Ich blicke freudig nach vorne auf eine 4-Tages-Arbeitswoche, für ich mich nun entschieden habe. Nach einigen turbulenten Arbeitsjahren in einem jungen und sehr agilen “Start-Up” bin ich nun seit gut einem Jahr in deutlich ruhigeren Fahrwässern. Manchmal führen die langsameren Prozesse sogar zu den nachhaltigeren Ergebnissen. Wenn wir einmal öfter nachdenken, bevor wir uns in die Arbeit stürzen, keine “nightly hacks” fabrizieren vor übereilt angesetzten Kundenpräsentationen. Stattdessen ist schön viel Akzeptanz zu erleben für die älteren und nicht mehr ganz so schnellen Kolleg:innen. Ein Direktive wie “Höher, Schneller, Weiter” mag zu unserem Wohlstand geführt haben, mag für mich in jungen Jahren verlockend geklungen haben, aber zu meinem persönlichen Glück wird sie mich nicht führen, zumindest nicht in meiner aktuellen Lebensphase. Vielleicht würde ein “Rückzug in das Private” meine Lebensphase durchaus treffend umschreiben. Doch diese Phrase ist mit seltsamen und unpassenden Assoziationen verknüpft, nachdem ich sie in einem zeitgeschichtlichen DDR-Museum einmal gelesen habe, dort aber bezogen auf den Unrechtsstaat. Vielleicht trifft es “Fokus auf Selbstentfaltung und private Verbindungen” ein bisschen besser, vielleicht ist das aber auch nur eine selbstüberhöhende Beschreibung für die Suche nach dem Glück, nach dem wir doch alle streben.

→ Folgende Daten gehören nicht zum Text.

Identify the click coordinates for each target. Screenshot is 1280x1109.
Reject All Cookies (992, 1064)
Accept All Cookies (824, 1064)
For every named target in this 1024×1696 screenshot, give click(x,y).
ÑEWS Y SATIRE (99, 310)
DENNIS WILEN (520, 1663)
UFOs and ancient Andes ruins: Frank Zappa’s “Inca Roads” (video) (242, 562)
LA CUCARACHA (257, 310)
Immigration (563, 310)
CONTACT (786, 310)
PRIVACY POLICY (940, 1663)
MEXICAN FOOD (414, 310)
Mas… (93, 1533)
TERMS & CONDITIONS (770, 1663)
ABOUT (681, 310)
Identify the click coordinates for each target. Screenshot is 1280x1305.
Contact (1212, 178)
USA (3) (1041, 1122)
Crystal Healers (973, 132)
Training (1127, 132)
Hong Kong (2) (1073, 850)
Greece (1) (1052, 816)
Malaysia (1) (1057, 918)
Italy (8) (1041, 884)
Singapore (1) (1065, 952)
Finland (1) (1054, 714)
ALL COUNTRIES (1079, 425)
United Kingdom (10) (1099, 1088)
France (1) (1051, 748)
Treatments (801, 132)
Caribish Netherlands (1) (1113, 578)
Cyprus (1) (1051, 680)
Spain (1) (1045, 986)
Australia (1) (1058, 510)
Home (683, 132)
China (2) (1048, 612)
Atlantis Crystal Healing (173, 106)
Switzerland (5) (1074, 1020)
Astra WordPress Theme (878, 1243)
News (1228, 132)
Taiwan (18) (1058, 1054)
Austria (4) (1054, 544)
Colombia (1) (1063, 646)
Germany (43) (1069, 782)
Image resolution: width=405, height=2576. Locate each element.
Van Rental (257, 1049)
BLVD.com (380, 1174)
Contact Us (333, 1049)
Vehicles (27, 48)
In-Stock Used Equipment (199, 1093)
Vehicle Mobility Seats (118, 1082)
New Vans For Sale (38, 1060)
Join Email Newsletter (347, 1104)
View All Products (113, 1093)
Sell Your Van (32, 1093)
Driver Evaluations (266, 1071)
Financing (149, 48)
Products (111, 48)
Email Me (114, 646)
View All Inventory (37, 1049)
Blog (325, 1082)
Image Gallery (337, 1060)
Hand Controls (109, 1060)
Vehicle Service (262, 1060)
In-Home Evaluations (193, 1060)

Ich habe verschiedenste Gemeinschaften zu schätzen gelernt, jedenfalls viel mehr als die so emotional arme, ellenbogenlastige und oft auch oberflächliche Business-Welt. Vielleicht klinge ich nun esoterisch, wenn ich sage, dass die Welt mehr Liebe und mehr Miteinander brauchen könnte. Ich erinnere mich an eine Social-Media-Kampagne “Jews and Arabs refuse to be enemies” vor vielen Jahren, bei der Pärchen und enge Freunde beider Seiten sich eng aneinandergekuschelt auf Photos gezeigt haben. Ein nachhaltiger Erfolg war es wohl nicht, wenn man sich die Lage in Israel und Palästina heute anschaut, doch der Wille und die Botschaft zählt. In grenzenloser Naivität habe ich mir auch einmal vorgestellt, wie es wohl wäre, wenn die Staatschefs verfeindeter Staaten alle gemeinsam auf einer Kuschelparty wären. Ob dann ein Ende der Kriege vorstellbar wäre. Nun, man darf im Anblick des geschmückten Weihnachtsbaums doch ein wenig träumen?

In diesem Sinne: Frohes Fest und viel positive Energie!